(Selected excerpt)

[start]

Ethika Politika - Thomas Storck - published on 12/08/13

The fact that there is a need to clarify the points in the Pope's recent Apostolic Exhortation is testimony to the ignorance of most commentators on Catholic social teaching.

As was to be expected, in the sadly politicized state of American Catholicism, most commentators have concentrated on what the Holy Father said about the economy and economic policy.  Is Pope Francis a closet liberation theologian?  Or, on the other hand, did he learn from the loudly-trumpeted change of heart in favor of free-market economics that John Paul II is said to have experienced?

Though there is much that could be said about Evangelii Gaudium as a whole, and about the sections that deal with economics, I want to concentrate on one point only; that there is a need to do so highlights the profound ignorance of most of those who opine about the Church’s social doctrine as to what the popes in their social teaching have actually said.  When people can express surprise or alarm or feel the need to explain away various of Francis’ statements, a student of the social encyclicals is tempted to throw up his hands in frustration.  That more Catholics do not realize that Francis’ criticisms of market economics are actually very mild by historical standards is an example of that profound loss of Catholic memory that has afflicted the Church since Vatican II.  The radicalism of Catholic social teaching has been forgotten along with so much else of our heritage.  Even Pope Francis felt compelled to make this point, should “anyone feel offended by my words” (#208). As we will see by the tone of their statements, some of his predecessors did not have so much solicitude for the easily hurt feelings of the defenders of “the absolute autonomy of markets.”

In order to highlight both the continuity of Francis’ teaching with that of earlier popes, as well as our present Holy Father’s comparative mildness of expression, I am going to set next to each other quotations from Evangelii Gaudium with those of earlier popes.  I hope it will be apparent that what Francis teaches is entirely in line with the teaching of his predecessors.


Pope Francis, Evangelii Gaudium, #53:

“Today everything comes under the laws of competition and the survival of the fittest, where the powerful feed upon the powerless.”


Leo XIII, Rerum Novarum, #3:

“Hence by degrees it has come to pass that Working Men have been given over, isolated and defenseless, to the callousness of employers and the greed of unrestrained competition.”


Leo XIII, Rerum Novarum, #47:

“On the one side there is the party which holds the power because it holds the wealth; which has in its grasp all labor and all trade; which manipulates for its own benefit and its own purposes all the sources of supply, and which is powerfully represented in the councils of the State itself. On the other side there is the needy and powerless multitude, sore and suffering, always ready for disturbance.”


Pope Francis, Evangelii Gaudium, #54:

“In this context, some people continue to defend trickle-down theories which assume that economic growth, encouraged by a free market, will inevitably succeed in bringing about greater justice and inclusiveness in the world.  This opinion, which has never been confirmed by the facts, expresses a crude and naive trust in the goodness of those wielding economic power and in the sacralized workings of the prevailing economic system.”

[end]

(Exercise 1) In the article on Catholic social teaching, which paragraph number of Evangelii Gaudium is cited for the phrase "anyone feel offended by my words"?
(Exercise 2) In the article on Catholic social teaching, rewrite everything from "The fact that" down to "Catholic social teaching.", putting "observers" in place of "commentators".
(Exercise 3) Decide whether each statement agrees with the article on Catholic social teaching, answering yes or no and quoting the deciding words: (a) The article was published on 12/08/13. (b) The author describes Francis' criticisms of market economics as harsh by historical standards. (c) In the quoted passage from Evangelii Gaudium, trickle-down theories are said to have been confirmed by the facts.

(Data section)

[start]

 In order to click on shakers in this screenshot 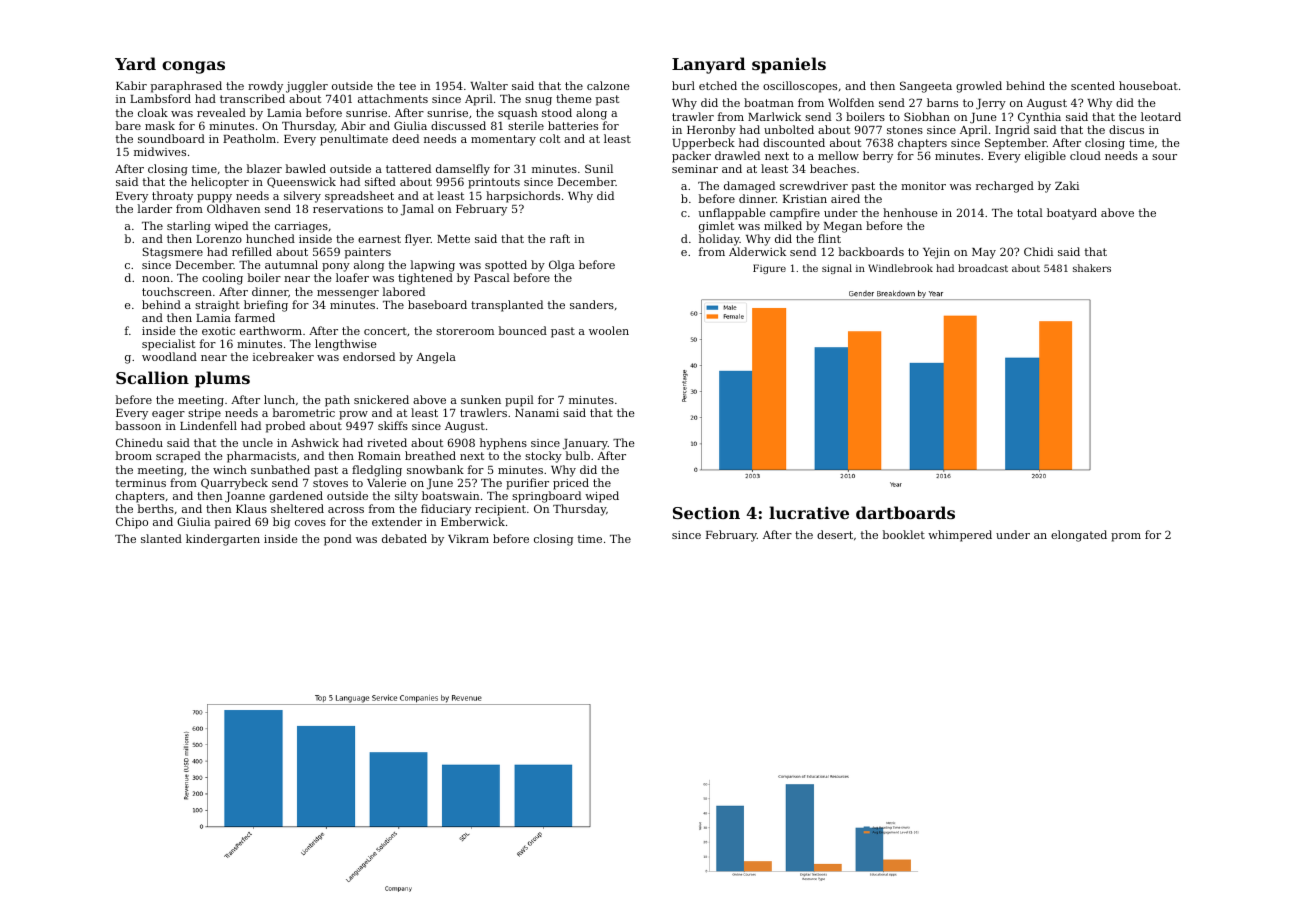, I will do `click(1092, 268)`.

[end]
[start]

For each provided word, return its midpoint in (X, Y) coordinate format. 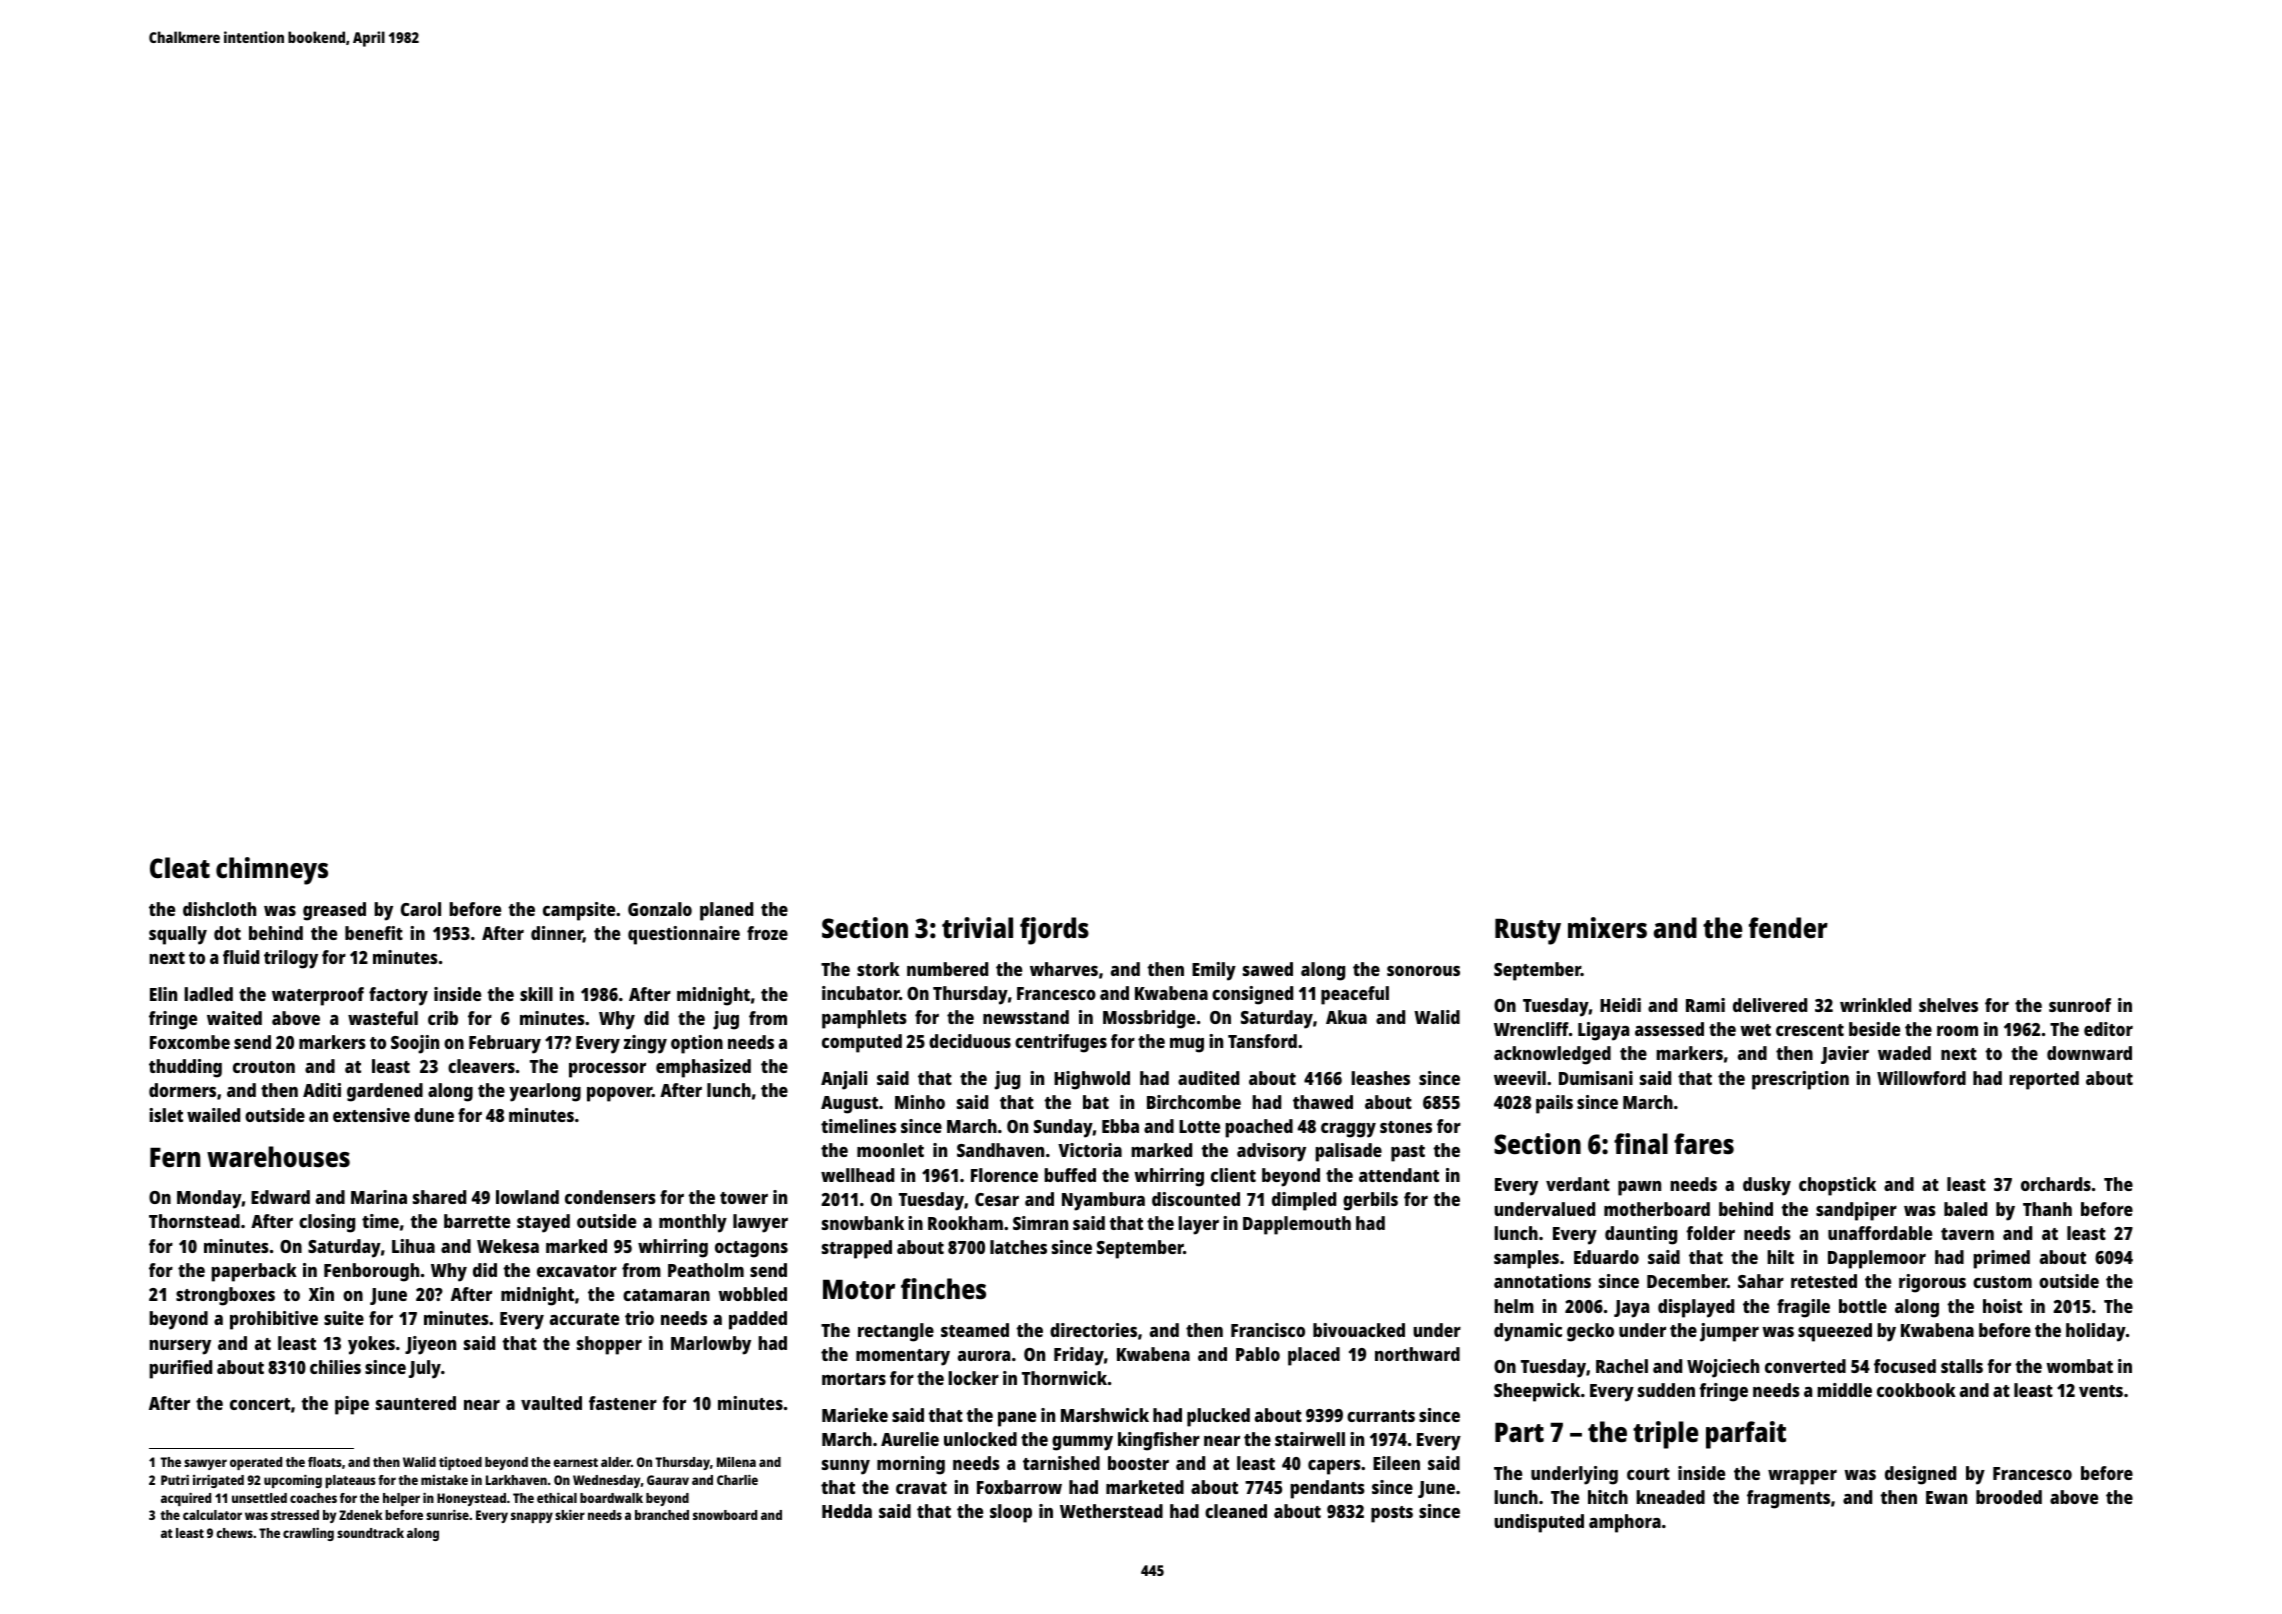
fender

[end]

(Full solution 1) #208

(Full solution 2)
The fact that there is a need to clarify the points in the Pope's recent Apostolic Exhortation is testimony to the ignorance of most observers on Catholic social teaching.

(Full solution 3)
(a) Yes: "published on 12/08/13"
(b) No: "actually very mild by historical standards"
(c) No: "which has never been confirmed by the facts"